Frank Webb of Cirencester,

killed at Ypres on 04 June 1915

 My Webb family entered Cirencester in 1901 when Superintendent of Police Frank Webb was appointed to the Cirencester and Tetbury Division of the Gloucestershire Police. He brought his family and until 1908 they lived at the old Police Station at the end of Castle Street and Supt Webb died there in 1908. 

 

Following this his widow Charlotte Webb together with two sons and four daughters moved to a house in Lewis Lane which at that time was numbered No1 Chester Terrace. This row runs between Chester Villa and the turn to Tower Street and No.1 was the end house to the west. 

 

The elder of the sons (and the subject of this note) was Frank Langston Webb, born in 1894 and who after attending the old Council School in Lewis Lane was apprenticed to Samuel Clappen, men’s outfitters in Cricklade Street. As a boy in Cirencester Frank was a keen sportsman, and he was in the local scouts and was a member of the Church Lads Brigade. 

 

By August 1914 he had moved on and was working in London. He was swept up in the rush to enlist and his name appears in a book in which  the author says that “he and a friend F.L. Webb  talked it over on Wednesday August 5th 1914 and decided that they must do something and decided to enlist.”  They decided to “say nothing to nobody but to volunteer.”

 

After attempting to join another regiment and getting lost in St John’s Wood, they found the Headquarters of the Queens Westminster Rifles, a London based Territorial unit where they joined a queue and after waiting for two hours were given a number to return the next day. They were then were sworn in and became soldiers. After some training in London where it seems the free travel on buses was the high point, they joined the battalion at Leverstock Green in Hertfordshire. 

 

From then on, Frank kept a diary and wrote regularly to his mother in Cirencester. These documents were kept and are still with the family. They tell us that after 8 weeks of training the Queens Westminster Rifles were one of several Territorial Army units used to reinforce the British army in France. 

 

Frank sailed from Southampton on November 1st 1914 and was in the front line at Armentieres by the 16th. Over the next few months the battalion alternated between the front line and reserve duties. On Christmas Day 1914 Frank was in the front line and his letters tell of the “Christmas Truce” and how he and others met German soldiers between the trenches, shook hands and wished each other a good Christmas.

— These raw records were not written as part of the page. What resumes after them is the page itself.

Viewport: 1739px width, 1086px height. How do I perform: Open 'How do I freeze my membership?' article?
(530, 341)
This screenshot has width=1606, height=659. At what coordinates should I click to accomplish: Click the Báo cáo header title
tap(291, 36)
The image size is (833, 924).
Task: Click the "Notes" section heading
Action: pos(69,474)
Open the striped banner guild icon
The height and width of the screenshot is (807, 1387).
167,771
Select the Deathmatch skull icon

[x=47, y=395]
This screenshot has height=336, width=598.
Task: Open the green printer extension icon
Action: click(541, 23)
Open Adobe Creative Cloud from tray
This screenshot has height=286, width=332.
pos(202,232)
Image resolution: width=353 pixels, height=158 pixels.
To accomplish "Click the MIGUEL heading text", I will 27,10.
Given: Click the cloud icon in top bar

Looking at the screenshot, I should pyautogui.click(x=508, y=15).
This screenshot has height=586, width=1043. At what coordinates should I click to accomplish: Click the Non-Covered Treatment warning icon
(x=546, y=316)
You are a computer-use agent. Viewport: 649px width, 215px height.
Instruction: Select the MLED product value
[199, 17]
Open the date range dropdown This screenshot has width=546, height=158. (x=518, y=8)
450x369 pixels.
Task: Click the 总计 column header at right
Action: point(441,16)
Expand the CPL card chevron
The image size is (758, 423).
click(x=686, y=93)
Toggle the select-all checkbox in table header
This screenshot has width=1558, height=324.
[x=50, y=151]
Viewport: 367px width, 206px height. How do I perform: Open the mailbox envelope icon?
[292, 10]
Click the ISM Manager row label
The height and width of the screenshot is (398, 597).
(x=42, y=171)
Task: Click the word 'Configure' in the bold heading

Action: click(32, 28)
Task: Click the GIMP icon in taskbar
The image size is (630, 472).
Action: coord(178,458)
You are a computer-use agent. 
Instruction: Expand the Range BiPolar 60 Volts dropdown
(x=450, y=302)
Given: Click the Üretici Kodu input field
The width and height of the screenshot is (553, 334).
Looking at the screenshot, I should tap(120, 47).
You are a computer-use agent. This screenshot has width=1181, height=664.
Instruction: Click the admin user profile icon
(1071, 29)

In particular, he and a German soldier exchanged buttons and this together with the Christmas box sent to all British soldiers is still in the family. 

 

In early 1915 the battalion was transferred to Ypres where on 4th June it was heavily shelled whilst moving up to the front line from reserve trenches.  Seven soldiers were killed, one of whom was Frank Webb. 

 

Letters to his mother from the unit told her that he had been buried at the Potije Burial Ground but after the war the War Graves Commission was unable to locate the burial place and his name now appears on the Menin Gate Memorial as one of the many who have no known grave. At his death Frank was aged 21 yrs and 3 months. The letter written by his company commander survives and is especially poignant.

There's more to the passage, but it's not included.